The regulators are continuing on their burden reducing approach and announced more reductions in November 2018 to the FFIEC 051 forms. The regulators are proposing to increase the small bank eligibility size for filing on the FFIEC 051 form from $1 billion in assets size to $5 billion and to make more line items required only semi-annually. In a second proposal, the regulators are considering regulatory burden relief to qualifying community banking organizations by allowing an option to calculate a simple leverage ratio, rather than multiple measures of capital adequacy.
In September 2018 the regulators issued proposed revisions to the 2019 Call Report to align the information in the call report with the new accounting credit loss accounting standard. In June 2018 the regulators implemented further burden-reducing changes for both FFIEC 051 and 041 filers. Additional changes to the June 2018 Call Report were included in the supplemental instructions. The regulators issued an update to the reporting of high volatility commercial real estate (HVCRE) exposures as well as reciprocal deposits.
The Call Report Preparation seminar will help preparers and reviewers understand the preparation process and eliminate errors. The seminar will begin with an overview of proposed and approved revisions for 2019 & 2018 and other recent changes, followed by a review of several new accounting standard updates.
March 2019 Proposed Revisions
- Increase in small bank asset size eligibility for filing on the FFIEC 051 form from $1 billion to $5 billion
- Option to calculate a simple leverage ratio, rather than multiple measures of capital adequacy for banks that meet certain criteria
- Semi-annual reporting for several more line items on the FFIEC 051 form, primarily RCR Pt II lines 1-25, risk weighting of on and off balance sheet assets
- Banks with assets over $1 billion that file on the FFIEC 051 form will still have to provide information on consumer deposit accounts and the related service charges, disaggregated data on the allowance for credit losses, and uninsured deposits in certain quarters
- Updates to twelve schedules to address the broader scope of financial assets for which an allowance for credit losses must be established and maintained.
June 2018 Revisions
- New information on the HVCRE definition as well as reporting of reciprocal deposits
- Further burden-reducing changes for the FFIEC 051 and 041 forms
March 2018 Revisions
- Maintaining phase in percentage deduction and risk weighting on certain RCR items
Proposed Simplifications to the Capital Rules
- Proposed changes to the capital deductions and risk weighting of mortgage servicing assets (MSAs), deferred tax assets (DTAs) arising from timing differences not realizable through carryback, investments in the capital of unconsolidated financial institutions, and minority interests
THE SEMINAR WILL COVER
- Proposed and approved changes to the 2019 and 2018 Call Reports as well as other recent revisions
- Recent Accounting Guidance (equities, leases, other real estates)

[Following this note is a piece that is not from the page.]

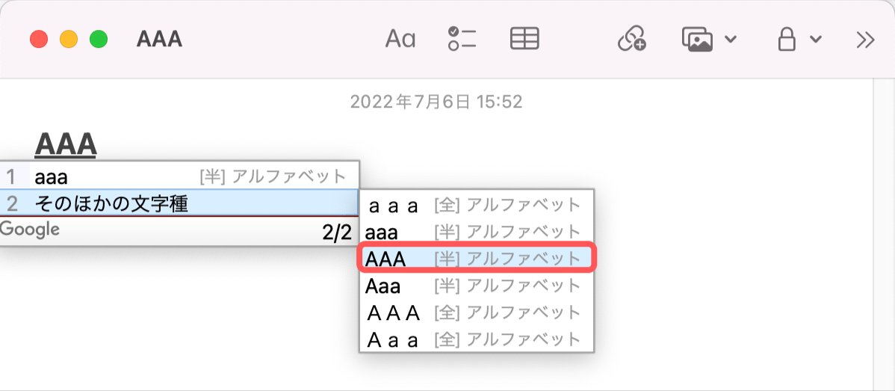
Task: Click the add link icon
Action: (631, 39)
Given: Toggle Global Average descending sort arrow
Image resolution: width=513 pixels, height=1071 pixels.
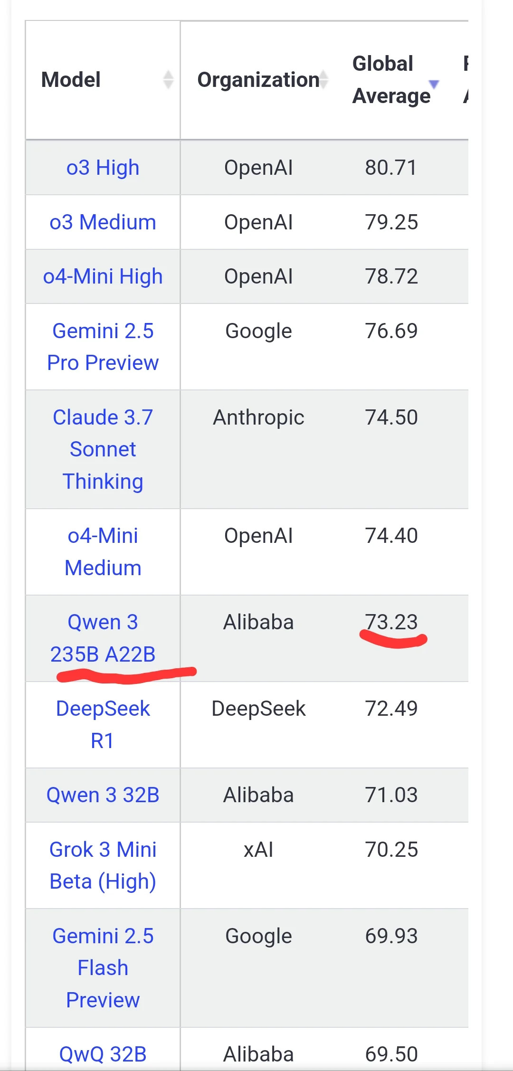Looking at the screenshot, I should pos(434,85).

- In-Depth Discussion of Loan Classification reporting rules
- Common Errors made in call report preparation
Annual training in Call Report Preparation is highly recommended by bank regulators, not just for preparers of the call report, but also for reviewers. A reviewer needs to understand the reporting requirements and should spend at least 3-4 hours performing a detailed check of the completed Call Report Schedules and supporting documentation. New and experienced preparers and reviewers should be trained.